Danny Albers said...

I pretty much eat 2 eggs and 2 slices of bacon each morning.

Not sure what the whole idea its "more rewarding" then other meat comes from except it tastes good.

It was certainly the staple at breakfast long before the obesity epidemic which I thought food reward explained.

Whats next? Steak? Eggs? Butter? Apples?

Seems when studies are done where people limit their carbs and by default have to switch to foods such as bacon they spontaneously eat less. Is this something that happens with "rewarding food"?

Bacon is essentially cured, salted pork belly. It has been essentially cured, salted pork belly for a few centuries. What about bacon suddenly became "more ewarding?" than say so Special K?

Stephan Guyenet said...

Hi Danny,

Let's have a look at what you said:

"I pretty much eat 2 eggs and 2 slices of bacon each morning."

"Not sure what the whole idea its "more rewarding" then other meat comes from except it tastes good."

Think about what you wrote.

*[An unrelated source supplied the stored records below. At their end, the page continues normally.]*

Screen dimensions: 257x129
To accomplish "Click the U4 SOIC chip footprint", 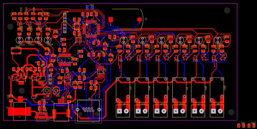I will (x=100, y=71).
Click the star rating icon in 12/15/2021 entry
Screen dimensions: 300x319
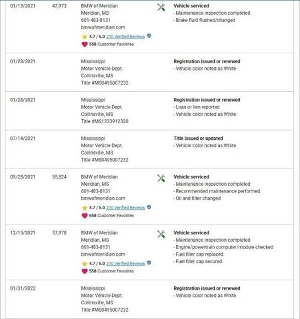[85, 264]
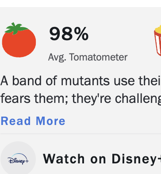Click the word "Read" in the blue link

[15, 121]
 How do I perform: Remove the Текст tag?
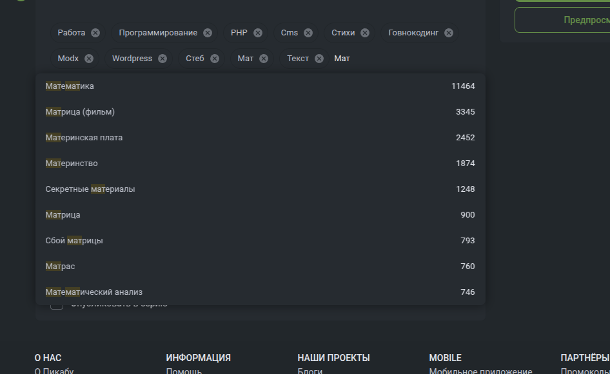click(319, 59)

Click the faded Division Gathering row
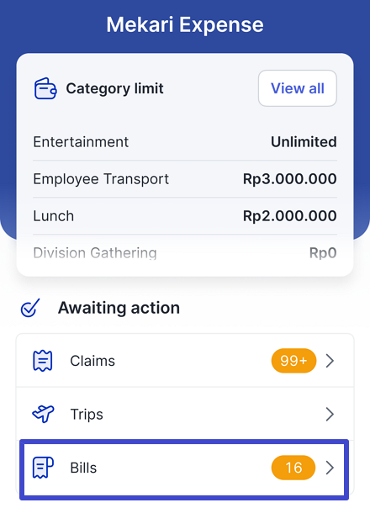click(x=185, y=252)
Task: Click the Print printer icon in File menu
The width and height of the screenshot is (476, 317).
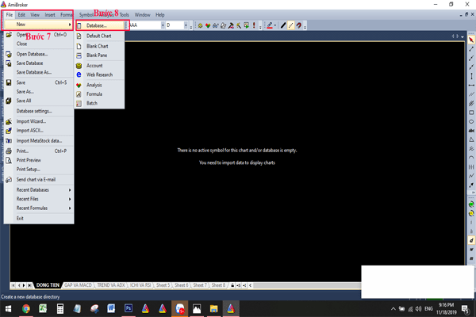Action: tap(9, 150)
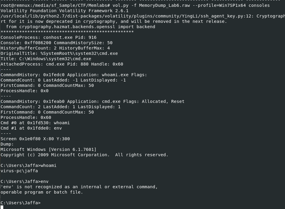Click the ConsoleProcess conhost.exe Pid 916 line

coord(49,37)
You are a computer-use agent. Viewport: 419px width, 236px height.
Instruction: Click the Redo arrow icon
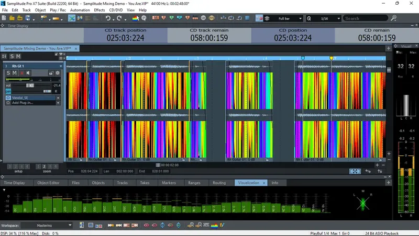(119, 18)
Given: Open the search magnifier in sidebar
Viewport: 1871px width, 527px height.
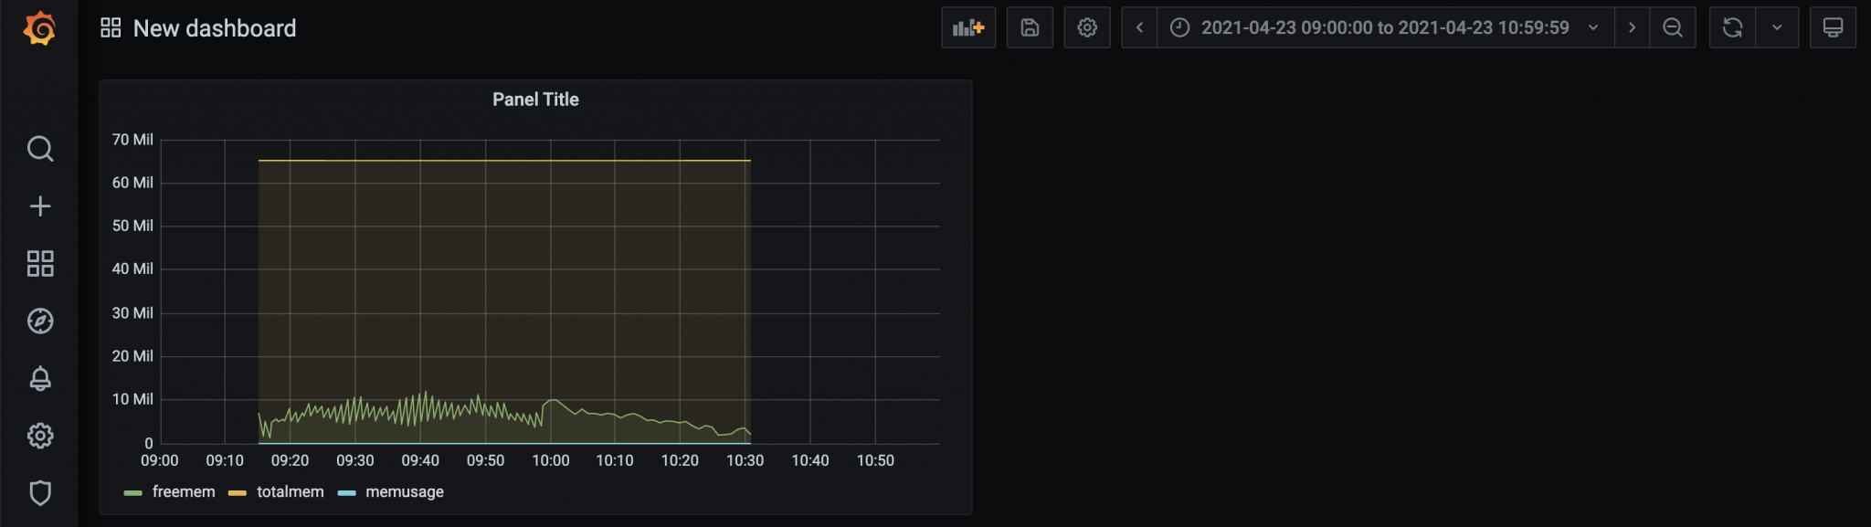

Why do you eat bacon every morning rather than another type of meat? Why do you think it tastes good? You answered your own question.

You stated that bacon was "the staple at breakfast" before the obesity epidemic. It wasn't. Despite the revisionist history coming from parts of the low-carb community, if you actually look at average US dietary patterns over the last 50 years, most people were not eating a lot of bacon or meat in general for breakfast prior to the obesity epidemic (looking at cookbooks and restaurant menus is not informative in this regard). Meat is cheaper now than at any time in US history.

I will repeat that food reward is not a universal explanation for everything related to diet and obesity. No single factor is. But food reward is nevertheless important.

Low-carb is a dietary pattern that helps some people lose body fat, although frankly I am less than impressed by the average long-term fat loss reported in randomized trials. Even though bacon can be a part of that dietary pattern that helps some people lose fat, the diet would probably be more effective without the bacon. The fact that it's cured with nitrite also makes it a probable gastrointestinal cancer risk.

And yes, I'm trying to take away your steak, butter, apples, eggs, and all other joy from your life. Thinking about food reward is a slippery slope like that. You start off avoiding candy, and the next thing you know, you're wearing a burlap sack eating gruel with your hands.